I spend most of my time worrying about how to make deep learning with neural networks faster and more power efficient. In practice that means focusing on a function called GEMM. It’s part of the BLAS (Basic Linear Algebra Subprograms) library that was first created in 1979, and until I started trying to optimize neural networks I’d never heard of it. To explain why it’s so important, here’s a diagram from my friend Yangqing Jia’s thesis:
This is breaking down where the time’s going for a typical deep convolutional neural network doing image recognition using Alex Krizhevsky’s Imagenet architecture. All of the layers that start with fc (for fully-connected) or conv (for convolution) are implemented using GEMM, and almost all the time (95% of the GPU version, and 89% on CPU) is spent on those layers.

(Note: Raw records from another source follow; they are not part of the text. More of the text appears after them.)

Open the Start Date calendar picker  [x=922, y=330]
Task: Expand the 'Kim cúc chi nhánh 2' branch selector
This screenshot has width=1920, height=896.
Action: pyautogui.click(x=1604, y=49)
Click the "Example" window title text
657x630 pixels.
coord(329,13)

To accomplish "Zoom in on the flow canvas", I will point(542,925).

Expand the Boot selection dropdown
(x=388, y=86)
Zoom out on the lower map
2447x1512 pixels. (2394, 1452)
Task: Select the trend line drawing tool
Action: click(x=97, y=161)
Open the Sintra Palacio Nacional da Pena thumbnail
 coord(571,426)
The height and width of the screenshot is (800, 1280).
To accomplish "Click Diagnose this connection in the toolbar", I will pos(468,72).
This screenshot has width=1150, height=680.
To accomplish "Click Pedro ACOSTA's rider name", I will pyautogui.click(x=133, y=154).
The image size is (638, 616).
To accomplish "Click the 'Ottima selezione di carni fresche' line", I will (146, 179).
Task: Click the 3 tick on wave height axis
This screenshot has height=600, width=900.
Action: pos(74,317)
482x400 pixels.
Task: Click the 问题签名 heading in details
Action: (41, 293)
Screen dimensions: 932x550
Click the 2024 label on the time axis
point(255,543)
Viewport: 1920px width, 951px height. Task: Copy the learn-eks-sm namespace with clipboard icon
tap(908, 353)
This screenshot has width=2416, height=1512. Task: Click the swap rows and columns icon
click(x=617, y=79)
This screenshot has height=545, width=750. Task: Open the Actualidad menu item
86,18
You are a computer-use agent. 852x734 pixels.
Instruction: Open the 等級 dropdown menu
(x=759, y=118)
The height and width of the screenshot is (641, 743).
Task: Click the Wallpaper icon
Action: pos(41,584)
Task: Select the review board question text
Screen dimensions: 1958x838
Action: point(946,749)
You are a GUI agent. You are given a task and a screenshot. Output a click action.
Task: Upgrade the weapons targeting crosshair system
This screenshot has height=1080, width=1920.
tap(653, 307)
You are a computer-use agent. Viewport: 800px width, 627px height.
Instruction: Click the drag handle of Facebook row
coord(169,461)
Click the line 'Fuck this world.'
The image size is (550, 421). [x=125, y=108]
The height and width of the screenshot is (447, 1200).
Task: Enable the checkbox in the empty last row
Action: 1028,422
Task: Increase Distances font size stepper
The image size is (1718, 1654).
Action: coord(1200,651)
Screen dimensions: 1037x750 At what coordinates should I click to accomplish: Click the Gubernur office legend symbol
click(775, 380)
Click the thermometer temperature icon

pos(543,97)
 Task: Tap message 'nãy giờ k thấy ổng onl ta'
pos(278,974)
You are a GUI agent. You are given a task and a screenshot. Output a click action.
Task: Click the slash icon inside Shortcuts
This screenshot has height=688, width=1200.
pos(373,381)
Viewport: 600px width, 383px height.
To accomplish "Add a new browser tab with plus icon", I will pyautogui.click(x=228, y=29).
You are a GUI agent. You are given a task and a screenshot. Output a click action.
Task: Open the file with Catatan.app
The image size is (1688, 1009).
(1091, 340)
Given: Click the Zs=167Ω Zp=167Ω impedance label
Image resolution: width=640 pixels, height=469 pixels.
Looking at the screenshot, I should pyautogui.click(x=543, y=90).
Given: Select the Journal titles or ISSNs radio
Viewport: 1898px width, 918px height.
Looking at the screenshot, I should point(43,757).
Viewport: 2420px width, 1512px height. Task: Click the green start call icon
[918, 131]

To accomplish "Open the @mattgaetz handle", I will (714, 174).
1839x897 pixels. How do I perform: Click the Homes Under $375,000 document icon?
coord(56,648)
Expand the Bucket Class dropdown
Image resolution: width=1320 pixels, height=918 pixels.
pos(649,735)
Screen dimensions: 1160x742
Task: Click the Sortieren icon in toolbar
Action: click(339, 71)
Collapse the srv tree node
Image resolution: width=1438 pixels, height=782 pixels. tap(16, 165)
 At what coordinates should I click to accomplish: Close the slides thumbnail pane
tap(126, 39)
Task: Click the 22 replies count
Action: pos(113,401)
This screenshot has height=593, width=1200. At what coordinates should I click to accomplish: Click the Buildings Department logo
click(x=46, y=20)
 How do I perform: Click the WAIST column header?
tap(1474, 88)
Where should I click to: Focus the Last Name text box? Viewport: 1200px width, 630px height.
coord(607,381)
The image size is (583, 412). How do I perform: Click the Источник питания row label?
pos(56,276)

So what is GEMM? It stands for GEneral Matrix to Matrix Multiplication, and it essentially does exactly what it says on the tin, multiplies two input matrices together to get an output one. The difference between it and the kind of matrix operations I was used to in the 3D graphics world is that the matrices it works on are often very big. For example, a single layer in a typical network may require the multiplication of a 256 row, 1,152 column matrix by an 1,152 row, 192 column matrix to produce a 256 row, 192 column result. Naively, that requires 57 million (256 x 1,152, x 192) floating point operations and there can be dozens of these layers in a modern architecture, so I often see networks that need several billion FLOPs to calculate a single frame. Here’s a diagram that I sketched to help me visualize how it works:
Fully-connected layers are the classic neural networks that have been around for decades, and it’s probably easiest to start with how GEMM is used for those. Each output value of an FC layer looks at every value in the input layer, multiplies them all by the corresponding weight it has for that input index, and sums the results to get its output. In terms of the diagram above, it looks like this:
There are ‘k’ input values, and there are ‘n’ neurons, each one of which has its own set of learned weights for every input value. There are ‘n’ output values, one for each neuron, calculated by doing a dot product of its weights and the input values.
Using GEMM for the convolutional layers is a lot less of an obvious choice. A conv layer treats its input as a two dimensional image, with a number of channels for each pixel, much like a classical image with width, height, and depth. Unlike the images I was used to dealing with though, the number of channels can be in the hundreds, rather than just RGB or RGBA!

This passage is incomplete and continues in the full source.